Input for this task START

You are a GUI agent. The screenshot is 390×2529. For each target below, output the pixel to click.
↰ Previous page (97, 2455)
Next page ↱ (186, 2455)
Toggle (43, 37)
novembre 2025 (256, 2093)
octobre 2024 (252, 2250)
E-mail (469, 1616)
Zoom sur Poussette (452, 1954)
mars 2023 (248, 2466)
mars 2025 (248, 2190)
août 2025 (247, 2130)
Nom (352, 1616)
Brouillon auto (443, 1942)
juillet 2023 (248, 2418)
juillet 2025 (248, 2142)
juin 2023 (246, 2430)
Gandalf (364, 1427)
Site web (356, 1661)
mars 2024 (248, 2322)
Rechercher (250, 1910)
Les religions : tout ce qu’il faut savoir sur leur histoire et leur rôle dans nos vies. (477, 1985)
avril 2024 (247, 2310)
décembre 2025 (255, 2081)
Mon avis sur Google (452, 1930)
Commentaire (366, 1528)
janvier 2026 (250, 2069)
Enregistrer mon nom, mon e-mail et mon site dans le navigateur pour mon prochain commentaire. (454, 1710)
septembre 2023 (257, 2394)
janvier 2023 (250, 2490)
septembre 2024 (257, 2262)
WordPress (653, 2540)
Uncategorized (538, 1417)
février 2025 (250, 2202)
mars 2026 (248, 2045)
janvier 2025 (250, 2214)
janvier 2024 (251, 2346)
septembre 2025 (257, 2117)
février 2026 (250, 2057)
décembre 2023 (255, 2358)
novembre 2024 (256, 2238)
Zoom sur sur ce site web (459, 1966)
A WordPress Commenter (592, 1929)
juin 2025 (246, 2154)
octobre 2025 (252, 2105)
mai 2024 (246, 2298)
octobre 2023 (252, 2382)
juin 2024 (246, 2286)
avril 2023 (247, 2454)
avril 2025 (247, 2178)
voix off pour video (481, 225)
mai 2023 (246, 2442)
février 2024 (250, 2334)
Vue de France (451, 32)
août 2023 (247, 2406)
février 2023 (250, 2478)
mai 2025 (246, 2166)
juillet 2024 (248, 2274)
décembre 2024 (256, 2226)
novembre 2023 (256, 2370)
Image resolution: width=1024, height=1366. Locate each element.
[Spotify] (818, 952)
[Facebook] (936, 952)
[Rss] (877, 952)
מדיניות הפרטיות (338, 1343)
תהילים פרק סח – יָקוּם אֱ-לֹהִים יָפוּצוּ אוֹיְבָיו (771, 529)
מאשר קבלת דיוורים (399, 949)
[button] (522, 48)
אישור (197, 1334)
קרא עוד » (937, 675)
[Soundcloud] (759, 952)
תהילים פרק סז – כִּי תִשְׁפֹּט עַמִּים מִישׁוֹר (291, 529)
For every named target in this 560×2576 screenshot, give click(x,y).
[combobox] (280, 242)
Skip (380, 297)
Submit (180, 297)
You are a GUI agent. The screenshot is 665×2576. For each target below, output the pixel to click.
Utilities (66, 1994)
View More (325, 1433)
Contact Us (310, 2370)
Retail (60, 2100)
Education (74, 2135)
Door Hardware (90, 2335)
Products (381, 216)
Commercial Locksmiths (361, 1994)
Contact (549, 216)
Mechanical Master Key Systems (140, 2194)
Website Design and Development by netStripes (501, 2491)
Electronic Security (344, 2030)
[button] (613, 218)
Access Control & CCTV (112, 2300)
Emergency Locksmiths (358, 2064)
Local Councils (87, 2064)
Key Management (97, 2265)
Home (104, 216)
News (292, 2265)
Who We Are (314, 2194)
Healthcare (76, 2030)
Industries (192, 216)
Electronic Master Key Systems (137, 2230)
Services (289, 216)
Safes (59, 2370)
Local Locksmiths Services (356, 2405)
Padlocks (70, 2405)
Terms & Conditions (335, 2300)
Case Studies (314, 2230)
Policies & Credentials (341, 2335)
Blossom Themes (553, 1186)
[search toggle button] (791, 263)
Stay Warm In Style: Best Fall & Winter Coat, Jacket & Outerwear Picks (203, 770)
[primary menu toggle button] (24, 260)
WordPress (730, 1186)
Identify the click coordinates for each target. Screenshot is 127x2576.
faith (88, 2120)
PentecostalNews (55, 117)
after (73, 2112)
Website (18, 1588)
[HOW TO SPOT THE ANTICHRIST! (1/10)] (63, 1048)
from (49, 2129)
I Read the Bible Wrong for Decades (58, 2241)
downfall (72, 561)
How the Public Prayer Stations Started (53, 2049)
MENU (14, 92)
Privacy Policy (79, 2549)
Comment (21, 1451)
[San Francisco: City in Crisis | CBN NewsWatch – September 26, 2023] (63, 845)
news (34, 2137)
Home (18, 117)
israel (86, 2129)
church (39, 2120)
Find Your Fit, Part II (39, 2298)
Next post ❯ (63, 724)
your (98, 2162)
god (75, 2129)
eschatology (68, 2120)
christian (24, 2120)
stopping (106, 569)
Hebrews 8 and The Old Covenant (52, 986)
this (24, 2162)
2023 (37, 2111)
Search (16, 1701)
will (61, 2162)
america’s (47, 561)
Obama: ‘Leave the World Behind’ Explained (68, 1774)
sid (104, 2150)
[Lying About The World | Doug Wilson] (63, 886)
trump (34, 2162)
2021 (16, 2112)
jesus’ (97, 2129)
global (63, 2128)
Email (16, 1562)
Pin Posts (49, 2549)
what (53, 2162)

Input for this task END

■ Exercise description
For each record above, give it again without a single change.

■ Result
You are a GUI agent. The screenshot is 390×2529. For each target below, output the pixel to click.
↰ Previous page (97, 2455)
Next page ↱ (186, 2455)
Toggle (43, 37)
novembre 2025 (256, 2093)
octobre 2024 (252, 2250)
E-mail (469, 1616)
Zoom sur Poussette (452, 1954)
mars 2023 (248, 2466)
mars 2025 (248, 2190)
août 2025 (247, 2130)
Nom (352, 1616)
Brouillon auto (443, 1942)
juillet 2023 (248, 2418)
juillet 2025 (248, 2142)
juin 2023 (246, 2430)
Gandalf (364, 1427)
Site web (356, 1661)
mars 2024 (248, 2322)
Rechercher (250, 1910)
Les religions : tout ce qu’il faut savoir sur leur histoire et leur rôle dans nos vies. (477, 1985)
avril 2024 (247, 2310)
décembre 2025 (255, 2081)
Mon avis sur Google (452, 1930)
Commentaire (366, 1528)
janvier 2026 (250, 2069)
Enregistrer mon nom, mon e-mail et mon site dans le navigateur pour mon prochain commentaire. (454, 1710)
septembre 2023 (257, 2394)
janvier 2023 (250, 2490)
septembre 2024 (257, 2262)
WordPress (653, 2540)
Uncategorized (538, 1417)
février 2025 (250, 2202)
mars 2026 (248, 2045)
janvier 2025 (250, 2214)
janvier 2024 (251, 2346)
septembre 2025 (257, 2117)
février 2026 (250, 2057)
décembre 2023 (255, 2358)
novembre 2024 (256, 2238)
Zoom sur sur ce site web (459, 1966)
A WordPress Commenter (592, 1929)
juin 2025 (246, 2154)
octobre 2025 (252, 2105)
mai 2024 (246, 2298)
octobre 2023 (252, 2382)
juin 2024 (246, 2286)
avril 2023 (247, 2454)
avril 2025 (247, 2178)
voix off pour video (481, 225)
mai 2023 (246, 2442)
février 2024 (250, 2334)
Vue de France (451, 32)
août 2023 (247, 2406)
février 2023 (250, 2478)
mai 2025 (246, 2166)
juillet 2024 (248, 2274)
décembre 2024 (256, 2226)
novembre 2023 (256, 2370)
Image resolution: width=1024, height=1366. Locate each element.
[Spotify] (818, 952)
[Facebook] (936, 952)
[Rss] (877, 952)
מדיניות הפרטיות (338, 1343)
תהילים פרק סח – יָקוּם אֱ-לֹהִים יָפוּצוּ אוֹיְבָיו (771, 529)
מאשר קבלת דיוורים (399, 949)
[button] (522, 48)
אישור (197, 1334)
קרא עוד » (937, 675)
[Soundcloud] (759, 952)
תהילים פרק סז – כִּי תִשְׁפֹּט עַמִּים מִישׁוֹר (291, 529)
For every named target in this 560×2576 screenshot, give click(x,y).
[combobox] (280, 242)
Skip (380, 297)
Submit (180, 297)
You are a GUI agent. The screenshot is 665×2576. For each target below, output the pixel to click.
Utilities (66, 1994)
View More (325, 1433)
Contact Us (310, 2370)
Retail (60, 2100)
Education (74, 2135)
Door Hardware (90, 2335)
Products (381, 216)
Commercial Locksmiths (361, 1994)
Contact (549, 216)
Mechanical Master Key Systems (140, 2194)
Website Design and Development by netStripes (501, 2491)
Electronic Security (344, 2030)
[button] (613, 218)
Access Control & CCTV (112, 2300)
Emergency Locksmiths (358, 2064)
Local Councils (87, 2064)
Key Management (97, 2265)
Home (104, 216)
News (292, 2265)
Who We Are (314, 2194)
Healthcare (76, 2030)
Industries (192, 216)
Electronic Master Key Systems (137, 2230)
Services (289, 216)
Safes (59, 2370)
Local Locksmiths Services (356, 2405)
Padlocks (70, 2405)
Terms & Conditions (335, 2300)
Case Studies (314, 2230)
Policies & Credentials (341, 2335)
Blossom Themes (553, 1186)
[search toggle button] (791, 263)
Stay Warm In Style: Best Fall & Winter Coat, Jacket & Outerwear Picks (203, 770)
[primary menu toggle button] (24, 260)
WordPress (730, 1186)
Identify the click coordinates for each target. Screenshot is 127x2576.
faith (88, 2120)
PentecostalNews (55, 117)
after (73, 2112)
Website (18, 1588)
[HOW TO SPOT THE ANTICHRIST! (1/10)] (63, 1048)
from (49, 2129)
I Read the Bible Wrong for Decades (58, 2241)
downfall (72, 561)
How the Public Prayer Stations Started (53, 2049)
MENU (14, 92)
Privacy Policy (79, 2549)
Comment (21, 1451)
[San Francisco: City in Crisis | CBN NewsWatch – September 26, 2023] (63, 845)
news (34, 2137)
Home (18, 117)
israel (86, 2129)
church (39, 2120)
Find Your Fit, Part II (39, 2298)
Next post ❯ (63, 724)
your (98, 2162)
god (75, 2129)
eschatology (68, 2120)
christian (24, 2120)
stopping (106, 569)
Hebrews 8 and The Old Covenant (52, 986)
this (24, 2162)
2023 (37, 2111)
Search (16, 1701)
will (61, 2162)
america’s (47, 561)
Obama: ‘Leave the World Behind’ Explained (68, 1774)
sid (104, 2150)
[Lying About The World | Doug Wilson] (63, 886)
trump (34, 2162)
2021 (16, 2112)
jesus’ (97, 2129)
global (63, 2128)
Email (16, 1562)
Pin Posts (49, 2549)
what (53, 2162)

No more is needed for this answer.